Author: Thornton Wilder

First published: 1938

Genre: Play

Locale: New Hampshire

Plot: Symbolism

Time: 1901–1913

The stage manager, who acts as a chorus in explaining and commenting on the action and the characters as the play unfolds.

Emily Webb, a sweet young woman who grows up in Grover's Corners, a small American town. She works hard in school, tries to be cheerful, and falls in love with the town's best baseball player. She dies in childbirth while still young and shyly takes her place among her relatives and friends in the little graveyard. She tries to relive her twelfth birthday, only to discover that to relive is no joy and that the dead can only pity the living who know not what joy they have in life.

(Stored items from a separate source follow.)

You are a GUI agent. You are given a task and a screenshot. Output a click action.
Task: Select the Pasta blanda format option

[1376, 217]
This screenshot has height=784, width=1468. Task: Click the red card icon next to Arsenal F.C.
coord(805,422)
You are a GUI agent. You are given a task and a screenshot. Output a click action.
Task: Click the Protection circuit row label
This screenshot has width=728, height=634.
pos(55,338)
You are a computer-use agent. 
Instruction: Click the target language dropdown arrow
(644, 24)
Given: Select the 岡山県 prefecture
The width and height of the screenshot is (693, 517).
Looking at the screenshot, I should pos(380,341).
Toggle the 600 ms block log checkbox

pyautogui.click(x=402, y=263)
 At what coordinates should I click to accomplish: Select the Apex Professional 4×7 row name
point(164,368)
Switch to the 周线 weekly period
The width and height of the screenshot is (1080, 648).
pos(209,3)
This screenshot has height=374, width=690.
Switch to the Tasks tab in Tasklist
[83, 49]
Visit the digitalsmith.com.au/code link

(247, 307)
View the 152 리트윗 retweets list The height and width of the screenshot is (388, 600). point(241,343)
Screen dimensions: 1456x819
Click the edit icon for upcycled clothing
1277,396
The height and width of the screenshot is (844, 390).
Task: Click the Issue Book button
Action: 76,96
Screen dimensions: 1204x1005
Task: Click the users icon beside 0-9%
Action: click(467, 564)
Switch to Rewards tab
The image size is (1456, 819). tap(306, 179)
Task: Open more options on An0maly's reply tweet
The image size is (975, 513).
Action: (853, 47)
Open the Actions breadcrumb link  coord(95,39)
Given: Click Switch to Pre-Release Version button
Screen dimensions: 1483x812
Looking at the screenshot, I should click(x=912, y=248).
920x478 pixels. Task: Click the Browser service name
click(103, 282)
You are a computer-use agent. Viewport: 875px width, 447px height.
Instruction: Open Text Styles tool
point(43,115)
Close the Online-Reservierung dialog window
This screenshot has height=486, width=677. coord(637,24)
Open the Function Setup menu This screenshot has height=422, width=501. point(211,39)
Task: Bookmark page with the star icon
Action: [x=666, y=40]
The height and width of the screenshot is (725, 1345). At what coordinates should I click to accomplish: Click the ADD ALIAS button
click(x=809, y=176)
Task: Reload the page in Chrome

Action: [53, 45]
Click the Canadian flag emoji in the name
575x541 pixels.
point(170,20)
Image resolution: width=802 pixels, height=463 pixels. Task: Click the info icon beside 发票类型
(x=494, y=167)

George Gibbs, a typical young American boy who loves baseball. He gives up going to college to marry Emily, whom he dearly loves. When his wife dies, he is filled with grief and goes to sob at her grave, not realizing that she pities him for not valuing the life he still enjoys.

Dr. Gibbs, the local physician and George's father. He is shocked to find that his son wants to marry and become a farmer but finally realizes that the youth is really no longer a child, any more than the doctor was when he married. Dr. Gibbs is a hardworking man whose hobby is the American Civil War; his idea of a vacation is an excursion to some battlefield of that conflict.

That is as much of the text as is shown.